Thursday, 1 August 2013

Negative Spoons

Part 1 in which we set the scene.

[NB: I was originally going to write a singal post about how things like LARP events can have a lasting effect on my health but I found it difficult to do so without first explaining why I was ill in the first place. Actually, I found this post to be particualrly cathartic and decided to keep it in its entirity. The real point of all this will come in a second post tomorrow.]

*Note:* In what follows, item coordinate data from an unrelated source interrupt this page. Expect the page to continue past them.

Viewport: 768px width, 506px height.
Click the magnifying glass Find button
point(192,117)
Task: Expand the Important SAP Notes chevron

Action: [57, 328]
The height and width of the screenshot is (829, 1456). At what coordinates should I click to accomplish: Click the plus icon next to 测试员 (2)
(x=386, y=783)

I have a long term illness which is quite hard to define. I began getting sick in November 2011, it was post LARP event so i assumed it was a bit of good old lurgy. I felt week, tired and achey; i was getting bouts of vertigo and my glands felt swollen. Must be flu I thought and took a few days off work to try and recover. Only I didn't recover, it lingered pushed through my body in waves, reeling from feeling 'under the weather' to 'downright dreadful'.
I suffered through November and December like this and it was, to be perfectly honest, miserable. The pain and fatigue were growing worse by the day and the vertigo had me terrified. In early January 2012 I finally visited a doctor, whatever this was it wasn't going away and I needed help.

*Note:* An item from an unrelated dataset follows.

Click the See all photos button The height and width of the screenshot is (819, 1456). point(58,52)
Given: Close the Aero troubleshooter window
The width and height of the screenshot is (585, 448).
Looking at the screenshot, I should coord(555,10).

The doctor diagnosed post viral fatigue following some sort of flu and said it would pass. I struggled on for a few weeks having to take more time off work due to pain, fatigue and vertigo not particularly lending themselves to a lab environment. Eventually the doctor agreed that post viral fatigue might not be correct since things appeared to be getting worse not better, and we also couldn't identify the triggering virus. So the tests began. tube after tube of blood was given and sent away only to come back negative. Working in a veterinary lab, we also made the decision to test for some more peculiar illnesses including brucellosis, leptospirosis, HIV and Lyme Disease. and nothing came back positive. By the end of March we were tentatively calling it Fibromyalgia and considering management options. The outlook was grim and I was finding it harder than ever to keep up with full time work. I hurt all the time, I was so exhausted i was dropping hobbies left right and centre, and i still barely had the energy to do a full day's work. I was taking time off sick, using my hard won flexi-hours and sneaking in annual leave where I could.

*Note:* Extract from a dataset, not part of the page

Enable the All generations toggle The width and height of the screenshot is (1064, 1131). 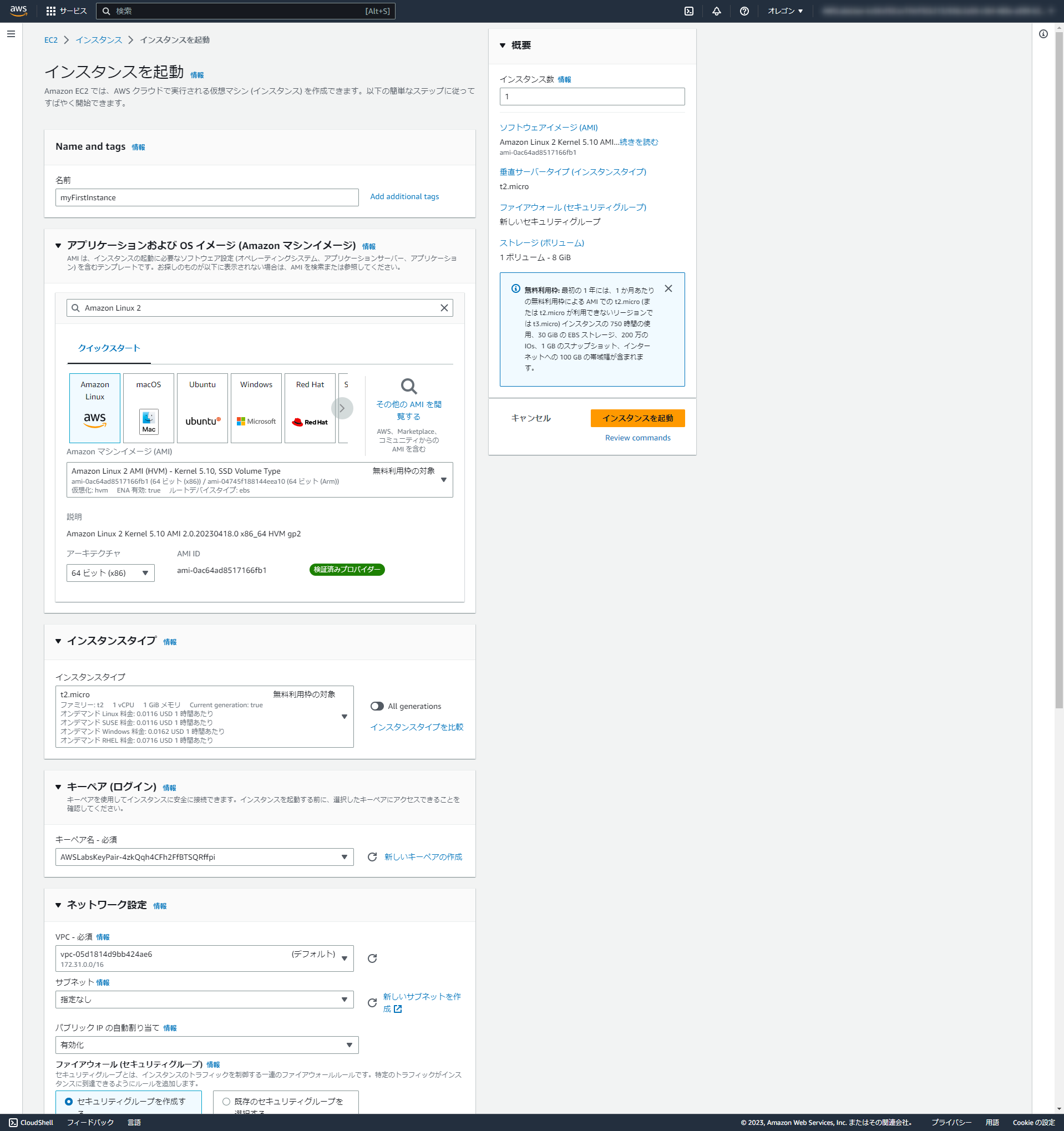point(377,706)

Then came a revelationary phone call from the doctor. A final blood test had come back from testing in a specialist laboratory and this time it was positive. I had the antigens associates the bacteria Lyme borreliosis. I had Lyme disease. furthermore my symptoms were consistent with somebody suffering with a long term case of Lyme disease; by this point I had added joint swelling, sporadic numbness, cognitive issues and digestive problems to the list. Lyme Disease being unusual in this country, left my doctor a little baffled and we tried the standardised treatment - a mid length course of oral antibiotics.
There was no improvement.

I was now in a situation when I was being sent home from work on a regular basis because I was so exhausted and in pain when i got there that I could barely sit upright, let alone work with biohazards and chemicals. My afternoons were frequently spent in tears stretched out on my sofa clutching a packet of co-codamol and willing it to work. I took the decision at that point to enter into a period of long term sick leave. This coincided with my doctor making a referral to an Infectious Diseases Specialist to see if we could move further on. This is where i will abridge the story some what. Due to some 'administative error' my referral was delayed and I did not see a doctor again until 31st of December 2012. I had been sick for over a year and the last six months had been spent without any form of treatment or care. Needless to say my health did not improve, in fact it took a turn for the worse.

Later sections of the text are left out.